I just can't find the words to describe how happy I was to receive so much feedback and understanding on your part, this community is truly wonderful <3
I'll work on some of your (legal) ideas in my spare time, which is not much but I work fast! So far I've designed a generalized edit distance function with some pretty cool properties that would make it useful for running an organization under non-friendly conditions:
$ cat message1.txt
Liberal anti-fascism is a reactionary idea. Anti-fascism is not practical without being anti-capitalist.
$ cat message2.txt
The anti-fascism of liberals is not a progressive idea. It is impractical with no anti-capitalism.
$ cat leak.txt
Liberals' anti-fascism is not useful without anti-capitalism, not a progressive idea.

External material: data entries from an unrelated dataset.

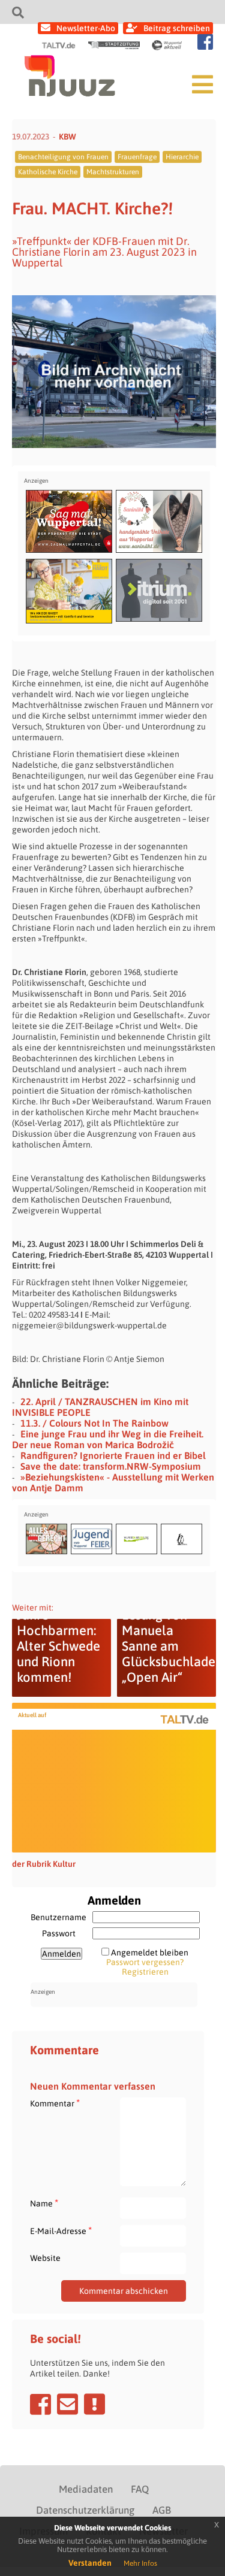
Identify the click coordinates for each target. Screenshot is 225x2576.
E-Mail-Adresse (61, 2230)
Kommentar (55, 2103)
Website (45, 2258)
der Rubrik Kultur (44, 1864)
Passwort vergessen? (145, 1962)
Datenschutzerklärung (85, 2510)
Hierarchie (182, 157)
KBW (67, 136)
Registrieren (145, 1971)
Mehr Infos (140, 2563)
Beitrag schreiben (176, 28)
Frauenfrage (137, 157)
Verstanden (90, 2563)
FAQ (140, 2489)
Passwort (59, 1933)
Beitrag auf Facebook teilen (40, 2404)
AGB (161, 2510)
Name (44, 2203)
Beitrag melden (94, 2404)
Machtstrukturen (112, 172)
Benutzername (58, 1917)
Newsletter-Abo (85, 28)
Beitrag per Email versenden (67, 2404)
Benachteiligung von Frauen (63, 157)
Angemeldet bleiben (149, 1952)
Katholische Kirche (47, 172)
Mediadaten (86, 2489)
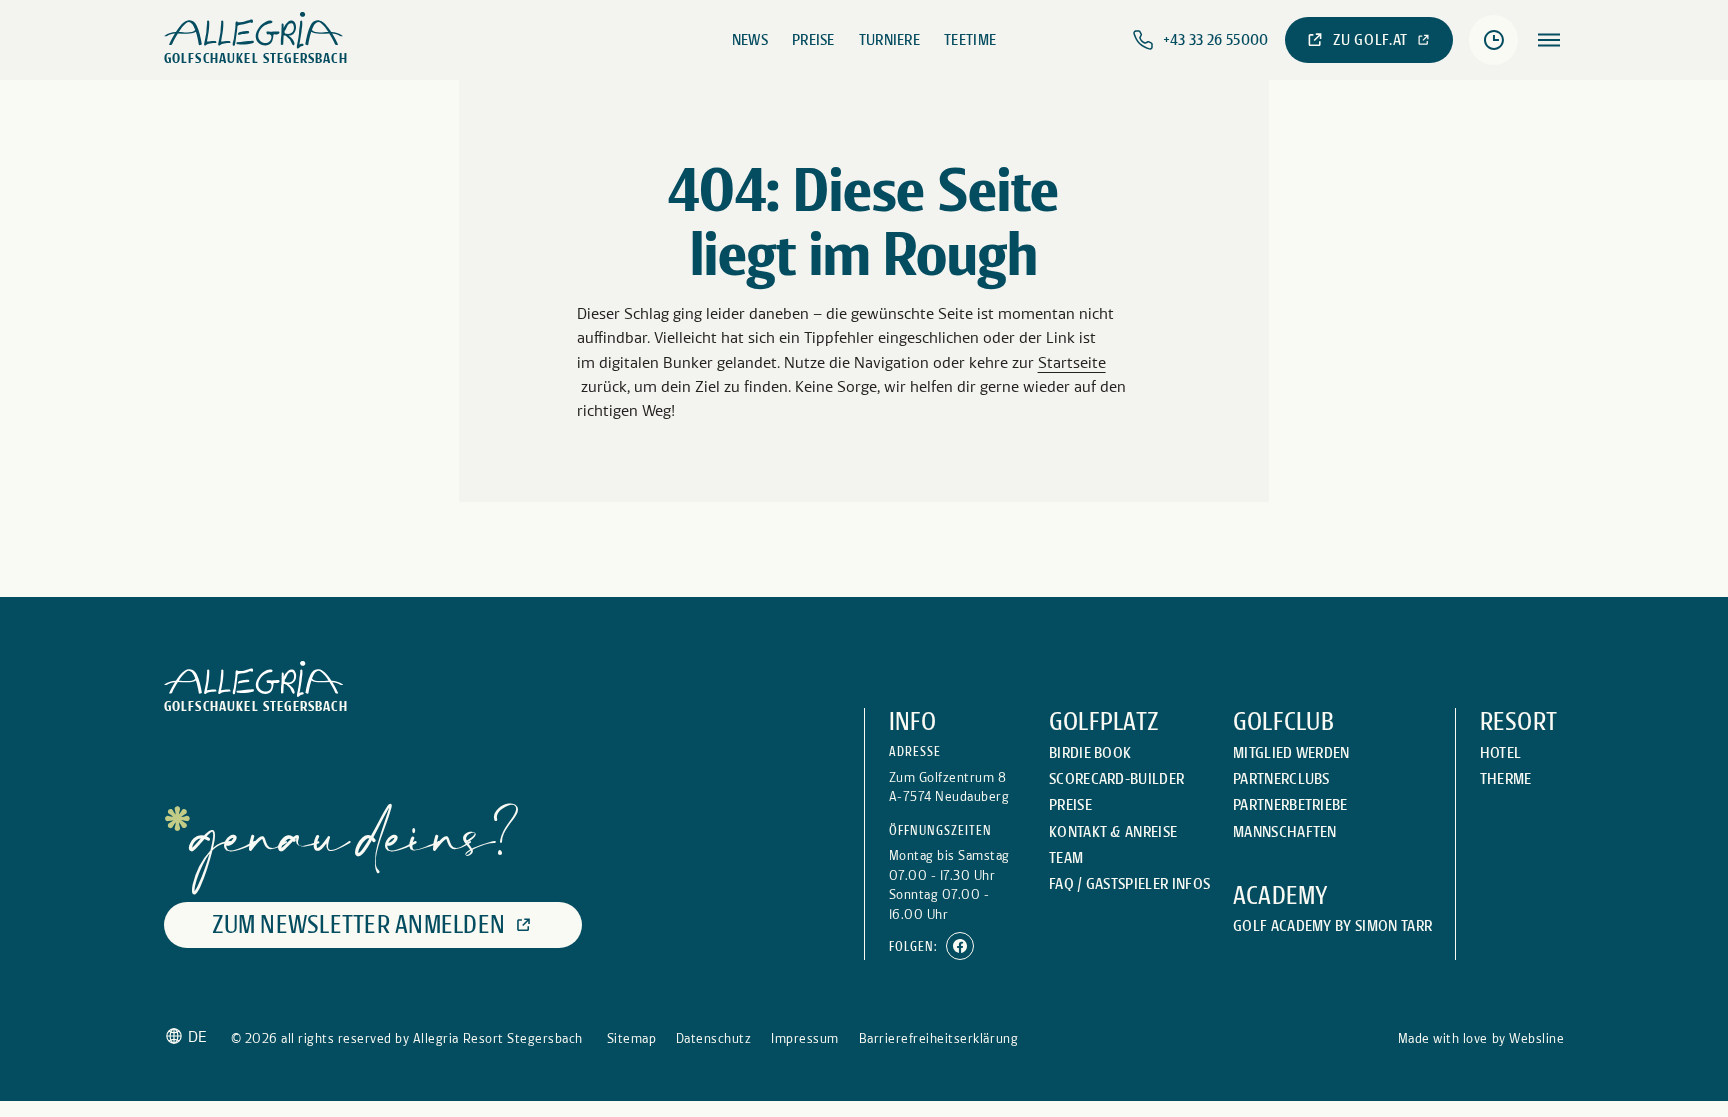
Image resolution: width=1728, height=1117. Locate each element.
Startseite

$ ./trace.py leak.txt message*.txt
Delta | File name
----------------------
19 | message1.txt
8 | message2.txt
Predicted origin of 'leak.txt' is 'message2.txt'.
So far it works with any sufficiently long text I've thrown at it. Make two versions of any text, rewrite any of the two into a third file, and the algorithm will trace its origin. Also the math is pretty elegant!
For obvious reasons I won't be publishing any of it any time soon :) Maybe the RTC will advise me on what to do. Or maybe I'll just hoard a bunch of software like this. Anyway, thanks, I'll keep at it.